» What you will do:
Which lines below contain the word "hallinnonala"? Find them all and copy each one in full.

» Records for the exercise:
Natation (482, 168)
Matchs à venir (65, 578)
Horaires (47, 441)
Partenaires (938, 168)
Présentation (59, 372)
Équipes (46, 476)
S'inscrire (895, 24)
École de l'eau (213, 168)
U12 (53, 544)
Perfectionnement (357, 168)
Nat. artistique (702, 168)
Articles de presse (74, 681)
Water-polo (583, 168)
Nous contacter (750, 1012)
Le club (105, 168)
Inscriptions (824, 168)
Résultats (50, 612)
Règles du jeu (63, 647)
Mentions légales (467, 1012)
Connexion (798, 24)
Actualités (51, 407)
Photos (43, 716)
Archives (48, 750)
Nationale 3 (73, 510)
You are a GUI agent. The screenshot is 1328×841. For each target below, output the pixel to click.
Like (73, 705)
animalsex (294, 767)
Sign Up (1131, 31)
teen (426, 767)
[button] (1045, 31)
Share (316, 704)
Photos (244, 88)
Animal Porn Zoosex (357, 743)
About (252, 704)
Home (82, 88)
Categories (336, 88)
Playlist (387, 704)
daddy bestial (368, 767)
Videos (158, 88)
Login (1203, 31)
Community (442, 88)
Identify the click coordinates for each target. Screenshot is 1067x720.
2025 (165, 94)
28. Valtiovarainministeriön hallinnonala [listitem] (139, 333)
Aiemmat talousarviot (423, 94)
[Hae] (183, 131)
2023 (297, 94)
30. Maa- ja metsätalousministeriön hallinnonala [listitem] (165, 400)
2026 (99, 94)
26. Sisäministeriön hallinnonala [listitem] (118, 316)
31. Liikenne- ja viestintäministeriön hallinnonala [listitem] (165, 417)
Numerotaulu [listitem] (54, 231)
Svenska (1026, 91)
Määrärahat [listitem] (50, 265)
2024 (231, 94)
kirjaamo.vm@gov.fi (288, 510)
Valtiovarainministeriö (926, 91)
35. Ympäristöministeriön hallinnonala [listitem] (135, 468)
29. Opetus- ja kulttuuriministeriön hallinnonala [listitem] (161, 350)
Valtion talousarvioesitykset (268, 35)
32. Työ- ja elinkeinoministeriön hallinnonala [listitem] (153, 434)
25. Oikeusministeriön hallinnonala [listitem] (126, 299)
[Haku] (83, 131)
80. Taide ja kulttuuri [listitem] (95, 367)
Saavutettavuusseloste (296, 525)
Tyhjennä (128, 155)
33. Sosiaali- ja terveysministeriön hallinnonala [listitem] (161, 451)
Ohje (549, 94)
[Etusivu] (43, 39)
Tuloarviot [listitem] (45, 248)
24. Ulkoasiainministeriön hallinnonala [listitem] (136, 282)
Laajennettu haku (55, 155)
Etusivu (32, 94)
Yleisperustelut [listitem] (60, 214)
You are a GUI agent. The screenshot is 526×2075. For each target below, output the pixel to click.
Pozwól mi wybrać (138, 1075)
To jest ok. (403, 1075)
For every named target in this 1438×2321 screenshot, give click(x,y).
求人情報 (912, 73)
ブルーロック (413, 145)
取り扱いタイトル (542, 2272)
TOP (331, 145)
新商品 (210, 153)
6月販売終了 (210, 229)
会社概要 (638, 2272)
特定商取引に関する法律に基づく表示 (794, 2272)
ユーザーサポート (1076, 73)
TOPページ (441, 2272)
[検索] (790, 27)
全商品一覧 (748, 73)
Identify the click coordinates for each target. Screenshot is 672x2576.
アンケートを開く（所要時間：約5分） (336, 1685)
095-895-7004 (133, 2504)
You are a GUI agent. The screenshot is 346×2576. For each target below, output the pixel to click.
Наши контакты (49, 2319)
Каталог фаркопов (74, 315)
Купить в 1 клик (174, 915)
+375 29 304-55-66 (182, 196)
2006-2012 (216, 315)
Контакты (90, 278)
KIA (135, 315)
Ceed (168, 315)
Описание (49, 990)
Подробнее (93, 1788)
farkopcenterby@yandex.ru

» Full solution:
28. Valtiovarainministeriön hallinnonala [listitem] (139, 333)
30. Maa- ja metsätalousministeriön hallinnonala [listitem] (165, 400)
26. Sisäministeriön hallinnonala [listitem] (118, 316)
31. Liikenne- ja viestintäministeriön hallinnonala [listitem] (165, 417)
35. Ympäristöministeriön hallinnonala [listitem] (135, 468)
29. Opetus- ja kulttuuriministeriön hallinnonala [listitem] (161, 350)
32. Työ- ja elinkeinoministeriön hallinnonala [listitem] (153, 434)
25. Oikeusministeriön hallinnonala [listitem] (126, 299)
33. Sosiaali- ja terveysministeriön hallinnonala [listitem] (161, 451)
24. Ulkoasiainministeriön hallinnonala [listitem] (136, 282)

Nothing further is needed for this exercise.